Earlier tonight, @AlsoACarpenter tweeted a link to the article below on CRT. It's a long article reflecting on several contributions in an issue of that journal. It's a good peek into the intramural discussions of people in the field. In the middle, Carbado lists CRT commitments.
@AlsoACarpenter If you have the time, you should peruse the article. But for those not inclined or who feel lost in a lot of the technical jargon, etc., here's a series of tweets quoting the topic sentences in the section where Carbado lists core commitments of CRT:
@AlsoACarpenter 1/ “One might start by saying that CRT rejects the standard racial progress narrative that characterizes mainstream civil rights discourse namely, that the history of race relations in the United States is a history of linear uplift and improvement.”
@AlsoACarpenter 2/ “The problem with the racial progress narrative, however, is that it elides what I would call the "reform/retrenchment dialectic" that has constituted America's legal and political history.”

Exs:
Emancipation --> Jim Crow
Brown --> Brown II’s “all deliberate speed”

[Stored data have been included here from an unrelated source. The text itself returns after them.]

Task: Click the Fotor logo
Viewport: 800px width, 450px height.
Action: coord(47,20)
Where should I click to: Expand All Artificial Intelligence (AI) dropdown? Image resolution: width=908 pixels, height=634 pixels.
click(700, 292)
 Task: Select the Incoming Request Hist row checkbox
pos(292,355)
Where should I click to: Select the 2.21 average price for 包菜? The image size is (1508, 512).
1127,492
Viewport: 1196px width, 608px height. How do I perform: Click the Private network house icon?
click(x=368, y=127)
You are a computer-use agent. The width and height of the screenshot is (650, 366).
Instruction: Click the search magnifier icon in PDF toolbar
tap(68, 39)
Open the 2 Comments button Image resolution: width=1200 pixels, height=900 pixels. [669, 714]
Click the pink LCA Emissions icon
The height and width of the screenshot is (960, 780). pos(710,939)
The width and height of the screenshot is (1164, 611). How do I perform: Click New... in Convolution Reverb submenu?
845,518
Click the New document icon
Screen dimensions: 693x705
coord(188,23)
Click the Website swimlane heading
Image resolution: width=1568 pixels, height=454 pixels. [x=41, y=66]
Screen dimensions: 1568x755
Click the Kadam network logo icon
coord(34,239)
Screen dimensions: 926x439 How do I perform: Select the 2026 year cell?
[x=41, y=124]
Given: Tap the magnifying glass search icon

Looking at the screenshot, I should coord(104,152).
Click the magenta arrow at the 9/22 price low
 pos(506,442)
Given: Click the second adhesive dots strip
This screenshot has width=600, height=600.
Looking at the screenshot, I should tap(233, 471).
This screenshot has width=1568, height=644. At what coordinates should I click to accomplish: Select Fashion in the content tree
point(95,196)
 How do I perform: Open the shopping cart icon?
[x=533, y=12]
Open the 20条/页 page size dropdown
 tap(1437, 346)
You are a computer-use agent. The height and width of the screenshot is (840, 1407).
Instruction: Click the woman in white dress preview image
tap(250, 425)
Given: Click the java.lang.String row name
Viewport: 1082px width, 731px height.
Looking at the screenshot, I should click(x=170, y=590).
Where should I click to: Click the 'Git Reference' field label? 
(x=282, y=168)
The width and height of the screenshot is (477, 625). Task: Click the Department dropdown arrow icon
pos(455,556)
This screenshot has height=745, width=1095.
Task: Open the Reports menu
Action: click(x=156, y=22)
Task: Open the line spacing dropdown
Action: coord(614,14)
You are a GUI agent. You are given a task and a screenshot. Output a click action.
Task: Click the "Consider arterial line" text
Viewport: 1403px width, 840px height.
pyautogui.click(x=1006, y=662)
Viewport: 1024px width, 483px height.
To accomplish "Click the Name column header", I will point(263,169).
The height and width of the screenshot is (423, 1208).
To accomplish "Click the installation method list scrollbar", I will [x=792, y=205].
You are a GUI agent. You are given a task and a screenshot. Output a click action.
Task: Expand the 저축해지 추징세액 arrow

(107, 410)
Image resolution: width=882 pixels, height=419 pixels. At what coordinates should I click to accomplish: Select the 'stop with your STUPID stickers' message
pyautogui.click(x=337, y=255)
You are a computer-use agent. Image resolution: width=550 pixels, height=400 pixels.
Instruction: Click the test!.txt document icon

@AlsoACarpenter 3a/ “Nor do racial progress narratives make clear that the episodes we celebrate today as significant moments of racial reform (e.g., Brown) were moments of national crisis, moments that contested... the "tyranny of the majority"...moments preceded by mass political mobilization”
@AlsoACarpenter 3b/ “Far from reflecting national harmony in which the country as a whole agreed that racial change was in order, racial reform typically has occurred when the equality interest of people of color converges with the interest of powerful elites...
@AlsoACarpenter 3c/ "...and "even when the interest convergence results in an effective racial remedy, that remedy will be abrogated at the point that policy makers fear that the remedial policy is threatening" to the dominant social order.”

What Derrick Bell called "interest convergence."
@AlsoACarpenter 4/ “CRT repudiates the view that status quo arrangements are the natural result of individual agency and merit. We all inherit advantages and disadvantages, including the historically accumulated social effects of race.”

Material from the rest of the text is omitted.